Public service has always been important to Satterfield, a Navy veteran and lifelong Democrat who was appointed in 1988 to fill an unexpired term to represent Ogden in the state House of Representatives. He remained in office for a year and did not seek re-election.
He’s a retired electrician and was president of the Northern Utah Labor Council AFL-CIO from 1981 to 1986.
Surprisingly, Satterfield calls himself a skinflint. He pays for nearly everything with cash and said his retirement pension provides a healthy monthly income. The mortgage on his spacious home in Ogden is his only bill, and he has few other expenses, so he’s able to give away money to those in need.
“I’ve always made a good living,” said Satterfield, who is divorced. “Money has never been an object of mine.”
In addition to being altruistic, Satterfield is also whimsical.
He collects mustache cups, has a rocketship piggy bank and keeps a ceramic steam engine that doubles as a whisky flask.
Satterfield is fastidious but self-deprecating about his appearance. He gets his gray hair permed every eight weeks.
“Without a perm, I’m uglier than sin dipped in misery,” he said, chuckling.
Satterfield’s generosity took shape while shopping on a December day in 2010, when he encountered a woman who was visibly sad.

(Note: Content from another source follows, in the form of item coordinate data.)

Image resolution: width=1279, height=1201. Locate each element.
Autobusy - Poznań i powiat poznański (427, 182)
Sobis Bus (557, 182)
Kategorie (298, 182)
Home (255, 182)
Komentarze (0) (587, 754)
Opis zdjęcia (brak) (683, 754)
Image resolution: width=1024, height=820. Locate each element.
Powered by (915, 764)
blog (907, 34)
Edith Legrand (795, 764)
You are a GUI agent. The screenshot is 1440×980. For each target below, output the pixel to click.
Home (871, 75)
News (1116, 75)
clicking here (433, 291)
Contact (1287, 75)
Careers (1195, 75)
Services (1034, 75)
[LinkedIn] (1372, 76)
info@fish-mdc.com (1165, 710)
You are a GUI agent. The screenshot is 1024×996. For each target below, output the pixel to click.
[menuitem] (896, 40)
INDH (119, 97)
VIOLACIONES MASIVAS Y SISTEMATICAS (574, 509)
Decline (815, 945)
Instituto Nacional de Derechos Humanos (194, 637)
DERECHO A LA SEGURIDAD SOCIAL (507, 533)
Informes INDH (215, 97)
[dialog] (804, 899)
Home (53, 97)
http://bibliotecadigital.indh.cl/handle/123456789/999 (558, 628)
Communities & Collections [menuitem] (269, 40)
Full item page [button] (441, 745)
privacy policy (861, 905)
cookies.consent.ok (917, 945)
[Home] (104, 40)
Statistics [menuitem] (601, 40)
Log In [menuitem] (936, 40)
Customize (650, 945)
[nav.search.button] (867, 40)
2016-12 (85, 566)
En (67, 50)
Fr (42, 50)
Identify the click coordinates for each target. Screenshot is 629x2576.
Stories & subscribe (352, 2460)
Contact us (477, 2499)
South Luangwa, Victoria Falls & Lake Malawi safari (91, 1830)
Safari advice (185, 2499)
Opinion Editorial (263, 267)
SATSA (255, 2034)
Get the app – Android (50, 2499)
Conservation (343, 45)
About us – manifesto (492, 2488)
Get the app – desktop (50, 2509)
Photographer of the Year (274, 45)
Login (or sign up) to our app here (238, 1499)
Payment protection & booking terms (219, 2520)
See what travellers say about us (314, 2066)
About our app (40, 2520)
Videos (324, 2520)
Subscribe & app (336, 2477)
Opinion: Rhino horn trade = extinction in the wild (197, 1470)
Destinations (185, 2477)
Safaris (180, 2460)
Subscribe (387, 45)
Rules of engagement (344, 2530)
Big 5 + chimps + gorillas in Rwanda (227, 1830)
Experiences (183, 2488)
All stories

She had four children but no money to buy Christmas presents. When Satterfield gave her $200, the woman began crying and thanked him with a hug.
“It felt good,” he said.
After that, Satterfield began opening his wallet regularly.
His fondness for the military once prompted him to give $300 to a woman stationed at Hill Air Force Base whom he met in a pharmacy. “She was flabbergasted,” Satterfield recalled.
Satterfield also provides $200 a month to Tina Chyne, of Ogden, to help her and her three sons.
“It’s always wonderful,” said Chyne, who uses the money to buy groceries for her family. “He has always been so nice to me.”
After Satterfield gave $50 each to two other Smith’s shoppers on Thursday, he glanced down the aisle and began crying.
“It’s just good to make a little bit of difference in somebody’s day or even their week,” he said as tears streamed down his face.
“You always get a reaction like that,” referring to hugs from benefactors.
“There’s so many bad things that happen in the news. ... It’s just nice to have somebody receive something.”